Stephen Ostertag, Tulane University

Stephen Ostertag

Associate Professor, Sociology
220F Newcomb Hall
504-862-3023

Education

Ph.D. University of Connecticut

Biography

Dr. Stephen F. Ostertag’s scholarship examines the role of interpretations, emotions, and culture for human behavior. He has spent over two decades exploring this relationship, diving into the significance of trust, moralities, uncertainty, cultural codes, norms, motives and drives for collective action.

Dr. Ostertag’s past research focuses on social media use in the wake of disaster. Using the months and years following hurricane Katrina in New Orleans as a case study, he investigated the shared problems, frustrations, and norms that motivated and guided how people rebuilt their lives over the extended recovery period, and how residents used social media to communicate, coordinate, build trust, and organize around their needs over this period of ongoing, shifting traumas and uncertainty. The findings are published in numerous peer-reviewed articles and his 2023 book Connecting after Chaos: Social Media and the Extended Aftermath of Disaster (NYU Press).

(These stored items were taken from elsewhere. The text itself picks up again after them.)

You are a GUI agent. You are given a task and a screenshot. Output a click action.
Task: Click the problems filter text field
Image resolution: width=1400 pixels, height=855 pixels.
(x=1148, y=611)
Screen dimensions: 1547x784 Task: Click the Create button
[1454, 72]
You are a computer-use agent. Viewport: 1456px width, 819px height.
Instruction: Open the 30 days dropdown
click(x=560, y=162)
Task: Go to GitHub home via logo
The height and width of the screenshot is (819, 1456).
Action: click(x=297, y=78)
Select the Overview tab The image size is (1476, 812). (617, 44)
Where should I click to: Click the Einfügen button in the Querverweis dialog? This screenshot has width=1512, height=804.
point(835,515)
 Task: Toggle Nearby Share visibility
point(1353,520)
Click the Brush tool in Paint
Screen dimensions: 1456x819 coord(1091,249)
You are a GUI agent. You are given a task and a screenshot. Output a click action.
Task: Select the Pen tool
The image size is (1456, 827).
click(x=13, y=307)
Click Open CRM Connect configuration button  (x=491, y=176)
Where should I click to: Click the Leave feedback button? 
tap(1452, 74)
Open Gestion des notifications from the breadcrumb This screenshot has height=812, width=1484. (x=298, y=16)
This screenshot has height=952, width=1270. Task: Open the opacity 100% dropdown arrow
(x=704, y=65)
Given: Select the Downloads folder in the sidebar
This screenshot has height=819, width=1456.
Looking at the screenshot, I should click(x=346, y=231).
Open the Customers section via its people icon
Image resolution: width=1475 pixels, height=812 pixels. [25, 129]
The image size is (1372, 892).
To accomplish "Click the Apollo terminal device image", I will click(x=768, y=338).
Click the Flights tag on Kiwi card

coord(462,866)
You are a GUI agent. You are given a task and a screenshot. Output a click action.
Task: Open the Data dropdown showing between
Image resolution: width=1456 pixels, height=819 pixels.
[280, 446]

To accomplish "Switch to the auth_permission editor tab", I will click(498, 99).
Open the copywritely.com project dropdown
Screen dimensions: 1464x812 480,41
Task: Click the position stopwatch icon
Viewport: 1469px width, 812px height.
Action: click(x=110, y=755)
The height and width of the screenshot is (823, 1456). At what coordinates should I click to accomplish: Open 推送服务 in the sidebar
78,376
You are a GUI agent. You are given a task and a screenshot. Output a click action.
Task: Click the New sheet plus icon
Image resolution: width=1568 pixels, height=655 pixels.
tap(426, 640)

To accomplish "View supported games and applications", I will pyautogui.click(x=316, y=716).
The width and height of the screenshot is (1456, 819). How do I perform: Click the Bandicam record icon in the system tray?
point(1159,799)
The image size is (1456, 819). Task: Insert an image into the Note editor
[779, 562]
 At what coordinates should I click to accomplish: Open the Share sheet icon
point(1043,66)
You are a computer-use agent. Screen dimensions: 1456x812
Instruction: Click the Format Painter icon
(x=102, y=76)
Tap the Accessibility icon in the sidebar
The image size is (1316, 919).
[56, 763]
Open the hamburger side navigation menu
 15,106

Dr. Ostertag’s current project extends his interest in understanding human behavior into the field of medicine and healthcare, where he is currently designing a long-term, national-level study on the role of trust and experience for healthcare avoidance and delayed care. Using his knowledge of culture and the dynamic forces and resources that inform collective behavior, Dr. Ostertag is building upon simplified understandings of action that populate healthcare and medical research to devise a more thorough and useful model of healthcare behavior. The findings will advance academic research and be used by healthcare providers to inform practical approaches to increase healthcare adherence, reduce illness and suffering due to delayed care, and cut down on the cost of healthcare services to families and insurers.

Based on the past two decades of research, Dr. Ostertag has created the MORR Framework of human behavior and collective action. The framework integrates existing knowledge of culture and action in sociology with emerging research in biology, psychology, and neurosciences to holistically understand, interpret, and predict human behavior. The MORR Framework emphasis the importance of Motives, Opportunities, Rationalizations, and Resources, as these collectively underlie human behavior.

Lastly, Dr. Ostertag has worked in industry managing and conducting summative user experience research for companies like Google and Meta, and has consulted on research design and strategies for companies in need of validation, human-factors research and FDA clearance for Class 2 medical devices (510(k)).